This investigation presents a powerful predictive model to determine crude oil formation volume factor (FVF) using state-of-the-art computational intelligence (CI) techniques. FVF is a vital pressure-volume-temperature (PVT) parameter used to characterize hydrocarbon systems and is pivotal to reserve evaluation studies and reservoir engineering calculations. Ideally, FVF is measured at the laboratory scale; however, prognostic tools to evaluate this parameter can aid in optimizing time and cost estimates. The database utilized in this study is obtained from open literature and covers statistics of crude oils of Pakistan, Iran, UAE, and Malaysia. Resultantly, this allows to move step forward towards the creation of a generalized model.
Multiple CI algorithms are considered, including Artificial Neural Networks (ANN) and Artificial Neural Fuzzy Inference Systems (ANFIS). Models for CI are developed utilizing an optimization strategy for various parameters/hyper-parameters of the respective algorithms. Unique permutations and combinations for the number of perceptron and their resident layers is investigated to reach a solution that provides the most optimum output. These intelligent models are produced as a function of the parameters intrinsically affecting FVF; reservoir temperature, solution GOR, gas specific gravity, and crude oil API gravity. Comparative analysis of various CI models is performed using visualization/statistical analysis and the best model pointed out. Finally, the mathematical equation extraction to determine FVF is accomplished with the respective weights and bias for the model presented.

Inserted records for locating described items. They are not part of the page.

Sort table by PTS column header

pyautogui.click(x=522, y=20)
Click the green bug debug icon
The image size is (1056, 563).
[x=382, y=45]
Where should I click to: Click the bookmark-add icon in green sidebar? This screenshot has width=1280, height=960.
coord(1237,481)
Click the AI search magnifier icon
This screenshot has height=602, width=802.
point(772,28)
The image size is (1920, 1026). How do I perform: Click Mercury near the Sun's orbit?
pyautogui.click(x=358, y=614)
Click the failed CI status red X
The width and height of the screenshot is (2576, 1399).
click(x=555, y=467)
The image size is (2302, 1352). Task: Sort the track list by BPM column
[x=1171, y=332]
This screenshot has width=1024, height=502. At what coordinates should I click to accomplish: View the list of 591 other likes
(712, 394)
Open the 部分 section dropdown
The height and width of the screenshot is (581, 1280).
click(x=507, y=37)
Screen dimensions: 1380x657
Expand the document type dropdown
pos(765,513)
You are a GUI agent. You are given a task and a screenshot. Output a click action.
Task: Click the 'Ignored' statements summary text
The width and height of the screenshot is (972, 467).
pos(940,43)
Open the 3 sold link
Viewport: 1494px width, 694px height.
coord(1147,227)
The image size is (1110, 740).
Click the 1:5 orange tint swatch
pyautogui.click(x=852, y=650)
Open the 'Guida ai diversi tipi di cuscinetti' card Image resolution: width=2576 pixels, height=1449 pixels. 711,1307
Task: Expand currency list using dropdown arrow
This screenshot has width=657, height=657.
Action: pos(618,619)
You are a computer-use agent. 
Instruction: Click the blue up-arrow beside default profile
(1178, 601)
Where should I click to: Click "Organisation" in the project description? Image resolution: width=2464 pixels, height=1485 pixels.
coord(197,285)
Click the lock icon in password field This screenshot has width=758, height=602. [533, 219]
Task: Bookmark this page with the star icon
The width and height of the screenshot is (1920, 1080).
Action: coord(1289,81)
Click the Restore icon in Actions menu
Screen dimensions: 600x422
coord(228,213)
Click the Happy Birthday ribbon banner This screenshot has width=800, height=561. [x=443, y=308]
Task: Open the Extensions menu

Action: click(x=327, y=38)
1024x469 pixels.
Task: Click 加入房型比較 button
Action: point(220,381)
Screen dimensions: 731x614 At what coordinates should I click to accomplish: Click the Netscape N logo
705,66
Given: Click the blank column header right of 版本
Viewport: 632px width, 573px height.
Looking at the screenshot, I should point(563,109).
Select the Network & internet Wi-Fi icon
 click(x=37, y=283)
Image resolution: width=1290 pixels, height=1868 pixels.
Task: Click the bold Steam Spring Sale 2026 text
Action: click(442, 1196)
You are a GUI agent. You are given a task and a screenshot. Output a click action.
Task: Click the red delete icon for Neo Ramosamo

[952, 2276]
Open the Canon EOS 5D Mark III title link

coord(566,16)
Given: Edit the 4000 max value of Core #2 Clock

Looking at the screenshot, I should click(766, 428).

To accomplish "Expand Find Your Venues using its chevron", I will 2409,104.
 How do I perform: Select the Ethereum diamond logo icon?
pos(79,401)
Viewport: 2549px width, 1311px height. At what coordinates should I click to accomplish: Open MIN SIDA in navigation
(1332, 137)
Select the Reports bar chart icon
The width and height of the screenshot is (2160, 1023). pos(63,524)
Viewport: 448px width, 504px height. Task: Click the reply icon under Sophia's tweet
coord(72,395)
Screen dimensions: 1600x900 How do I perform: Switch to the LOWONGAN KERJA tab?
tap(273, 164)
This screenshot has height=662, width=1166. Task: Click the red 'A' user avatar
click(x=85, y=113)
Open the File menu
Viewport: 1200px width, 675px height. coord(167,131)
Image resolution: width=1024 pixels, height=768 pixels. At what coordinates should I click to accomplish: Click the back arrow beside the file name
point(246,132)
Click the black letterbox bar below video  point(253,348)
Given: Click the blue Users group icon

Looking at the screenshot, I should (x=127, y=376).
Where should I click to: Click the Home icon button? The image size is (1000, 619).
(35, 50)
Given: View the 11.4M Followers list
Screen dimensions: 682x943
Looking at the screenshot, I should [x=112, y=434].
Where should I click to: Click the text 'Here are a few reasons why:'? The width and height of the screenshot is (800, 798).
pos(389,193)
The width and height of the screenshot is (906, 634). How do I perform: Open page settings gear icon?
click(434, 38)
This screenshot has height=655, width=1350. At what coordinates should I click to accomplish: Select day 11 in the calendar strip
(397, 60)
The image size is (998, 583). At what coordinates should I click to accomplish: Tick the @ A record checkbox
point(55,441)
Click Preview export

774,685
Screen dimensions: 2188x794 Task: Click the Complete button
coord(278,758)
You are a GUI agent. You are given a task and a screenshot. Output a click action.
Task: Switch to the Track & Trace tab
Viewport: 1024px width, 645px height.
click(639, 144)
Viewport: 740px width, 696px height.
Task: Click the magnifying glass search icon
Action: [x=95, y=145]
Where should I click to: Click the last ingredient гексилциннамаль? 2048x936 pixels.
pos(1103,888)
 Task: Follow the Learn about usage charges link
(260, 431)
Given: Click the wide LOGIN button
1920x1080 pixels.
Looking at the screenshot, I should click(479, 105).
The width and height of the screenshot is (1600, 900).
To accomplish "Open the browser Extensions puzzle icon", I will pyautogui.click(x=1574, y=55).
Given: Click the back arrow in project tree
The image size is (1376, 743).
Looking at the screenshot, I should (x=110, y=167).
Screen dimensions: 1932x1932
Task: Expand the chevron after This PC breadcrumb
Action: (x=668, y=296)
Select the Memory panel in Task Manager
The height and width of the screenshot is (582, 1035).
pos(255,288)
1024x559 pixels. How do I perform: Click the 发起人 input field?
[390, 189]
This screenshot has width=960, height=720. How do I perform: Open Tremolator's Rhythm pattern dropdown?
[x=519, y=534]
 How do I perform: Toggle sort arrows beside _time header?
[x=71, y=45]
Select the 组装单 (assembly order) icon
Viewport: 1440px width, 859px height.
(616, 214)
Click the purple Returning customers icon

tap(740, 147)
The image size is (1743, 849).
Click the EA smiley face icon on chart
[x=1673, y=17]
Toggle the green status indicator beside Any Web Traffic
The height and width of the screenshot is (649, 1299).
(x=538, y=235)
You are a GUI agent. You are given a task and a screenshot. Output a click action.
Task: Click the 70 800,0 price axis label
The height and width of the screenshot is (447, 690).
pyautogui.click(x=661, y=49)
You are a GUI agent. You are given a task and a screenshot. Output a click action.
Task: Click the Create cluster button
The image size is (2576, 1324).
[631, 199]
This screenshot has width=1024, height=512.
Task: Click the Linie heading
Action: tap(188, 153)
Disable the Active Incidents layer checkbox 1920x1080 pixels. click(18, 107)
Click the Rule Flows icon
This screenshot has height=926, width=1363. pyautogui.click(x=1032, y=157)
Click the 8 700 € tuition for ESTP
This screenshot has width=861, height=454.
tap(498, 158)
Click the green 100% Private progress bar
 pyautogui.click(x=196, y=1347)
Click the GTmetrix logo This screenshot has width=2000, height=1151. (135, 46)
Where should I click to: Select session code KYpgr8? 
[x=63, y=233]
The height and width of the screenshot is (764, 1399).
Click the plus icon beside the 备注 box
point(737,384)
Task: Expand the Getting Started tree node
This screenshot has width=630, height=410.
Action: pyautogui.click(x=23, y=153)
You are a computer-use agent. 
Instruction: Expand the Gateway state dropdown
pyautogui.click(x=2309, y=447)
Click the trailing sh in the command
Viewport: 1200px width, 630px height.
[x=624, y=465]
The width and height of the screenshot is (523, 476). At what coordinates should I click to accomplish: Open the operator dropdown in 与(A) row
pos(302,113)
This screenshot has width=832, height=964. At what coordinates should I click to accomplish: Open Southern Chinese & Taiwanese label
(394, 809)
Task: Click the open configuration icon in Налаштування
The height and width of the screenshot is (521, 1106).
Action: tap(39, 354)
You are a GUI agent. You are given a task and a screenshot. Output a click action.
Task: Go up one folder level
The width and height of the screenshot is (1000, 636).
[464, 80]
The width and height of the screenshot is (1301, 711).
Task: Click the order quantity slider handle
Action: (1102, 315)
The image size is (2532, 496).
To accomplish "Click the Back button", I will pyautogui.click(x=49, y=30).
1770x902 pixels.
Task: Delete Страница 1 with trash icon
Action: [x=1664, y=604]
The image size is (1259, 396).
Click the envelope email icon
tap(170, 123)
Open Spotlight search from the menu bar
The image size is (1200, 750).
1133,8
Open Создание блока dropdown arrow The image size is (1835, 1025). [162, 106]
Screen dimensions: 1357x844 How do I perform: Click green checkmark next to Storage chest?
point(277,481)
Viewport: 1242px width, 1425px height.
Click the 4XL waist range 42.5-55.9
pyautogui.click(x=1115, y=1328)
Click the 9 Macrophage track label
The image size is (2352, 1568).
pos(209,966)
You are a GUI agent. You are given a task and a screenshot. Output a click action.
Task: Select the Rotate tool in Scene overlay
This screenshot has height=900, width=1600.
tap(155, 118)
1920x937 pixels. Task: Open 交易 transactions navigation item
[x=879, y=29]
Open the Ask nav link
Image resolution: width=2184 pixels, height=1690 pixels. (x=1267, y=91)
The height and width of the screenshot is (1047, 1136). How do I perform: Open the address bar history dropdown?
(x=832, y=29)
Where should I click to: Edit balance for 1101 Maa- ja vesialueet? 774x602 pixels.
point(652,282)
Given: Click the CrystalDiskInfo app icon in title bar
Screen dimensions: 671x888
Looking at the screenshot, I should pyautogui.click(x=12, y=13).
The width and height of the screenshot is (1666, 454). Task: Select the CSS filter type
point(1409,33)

Graphical analysis using scatter plots with a coefficient of determination (R2) illustrates that ANN equation produces the most accurate predictions for oil FVF with R2 in excess of 0.96. Moreover, during this study an error metric is developed comprising of multiple analysis parameters; Average Absolute Error (AAE), Root Mean Squared Error (RMSE), correlation coefficient (R). All models investigated are tested on an unseen dataset to prevent the development of a biased model. Performance of the established CI models are gauged based on this error metric, which demonstrates that ANN outperforms the other models with error within 2% of the measured PVT values. A computationally derived intelligent model proves to provide the strongest predictive capabilities as it maps complex non-linear interactions between various input parameters leading to FVF.